**Input records:**
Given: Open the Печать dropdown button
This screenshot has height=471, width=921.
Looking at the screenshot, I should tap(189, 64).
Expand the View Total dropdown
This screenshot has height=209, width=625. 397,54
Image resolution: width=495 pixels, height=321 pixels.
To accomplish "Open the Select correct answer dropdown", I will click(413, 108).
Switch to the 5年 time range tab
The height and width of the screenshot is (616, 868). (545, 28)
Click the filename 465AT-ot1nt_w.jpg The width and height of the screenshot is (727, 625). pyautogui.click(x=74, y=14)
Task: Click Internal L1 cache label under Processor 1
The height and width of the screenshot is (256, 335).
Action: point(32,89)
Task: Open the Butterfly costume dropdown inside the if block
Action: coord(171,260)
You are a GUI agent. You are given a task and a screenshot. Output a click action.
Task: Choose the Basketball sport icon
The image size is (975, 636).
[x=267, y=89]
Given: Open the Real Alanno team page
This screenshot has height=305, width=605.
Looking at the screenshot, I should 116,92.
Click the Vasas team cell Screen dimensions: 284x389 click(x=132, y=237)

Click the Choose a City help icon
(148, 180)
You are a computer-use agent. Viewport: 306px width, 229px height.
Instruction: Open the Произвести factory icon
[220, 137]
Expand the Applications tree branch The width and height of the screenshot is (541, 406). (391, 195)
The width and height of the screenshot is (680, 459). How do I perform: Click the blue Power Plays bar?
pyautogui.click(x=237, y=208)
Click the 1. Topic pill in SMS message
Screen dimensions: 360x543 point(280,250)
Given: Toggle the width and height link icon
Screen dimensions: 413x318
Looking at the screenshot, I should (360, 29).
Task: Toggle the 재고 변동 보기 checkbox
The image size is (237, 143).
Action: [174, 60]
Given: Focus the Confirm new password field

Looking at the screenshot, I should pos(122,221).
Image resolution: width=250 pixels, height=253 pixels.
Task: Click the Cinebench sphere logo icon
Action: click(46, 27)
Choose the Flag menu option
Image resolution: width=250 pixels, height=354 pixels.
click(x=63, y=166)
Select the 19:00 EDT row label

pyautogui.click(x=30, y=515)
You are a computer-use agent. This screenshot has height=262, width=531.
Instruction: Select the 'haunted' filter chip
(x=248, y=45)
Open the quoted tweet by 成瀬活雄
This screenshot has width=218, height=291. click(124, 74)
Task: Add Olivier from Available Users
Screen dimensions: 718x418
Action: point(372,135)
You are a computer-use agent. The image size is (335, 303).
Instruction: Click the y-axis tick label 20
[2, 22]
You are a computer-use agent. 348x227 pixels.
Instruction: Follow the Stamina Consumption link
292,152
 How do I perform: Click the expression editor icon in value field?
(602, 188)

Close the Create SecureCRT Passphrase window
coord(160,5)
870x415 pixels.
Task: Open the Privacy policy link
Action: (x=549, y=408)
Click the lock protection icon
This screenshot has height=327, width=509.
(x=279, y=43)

**What the task requires:** Nothing but the lines from the first line of the listing above through the line holding "Task: Click Internal" should be reproduced, and each must match exactly.

**Task solution:**
Given: Open the Печать dropdown button
This screenshot has height=471, width=921.
Looking at the screenshot, I should tap(189, 64).
Expand the View Total dropdown
This screenshot has height=209, width=625. 397,54
Image resolution: width=495 pixels, height=321 pixels.
To accomplish "Open the Select correct answer dropdown", I will click(413, 108).
Switch to the 5年 time range tab
The height and width of the screenshot is (616, 868). (545, 28)
Click the filename 465AT-ot1nt_w.jpg The width and height of the screenshot is (727, 625). pyautogui.click(x=74, y=14)
Task: Click Internal L1 cache label under Processor 1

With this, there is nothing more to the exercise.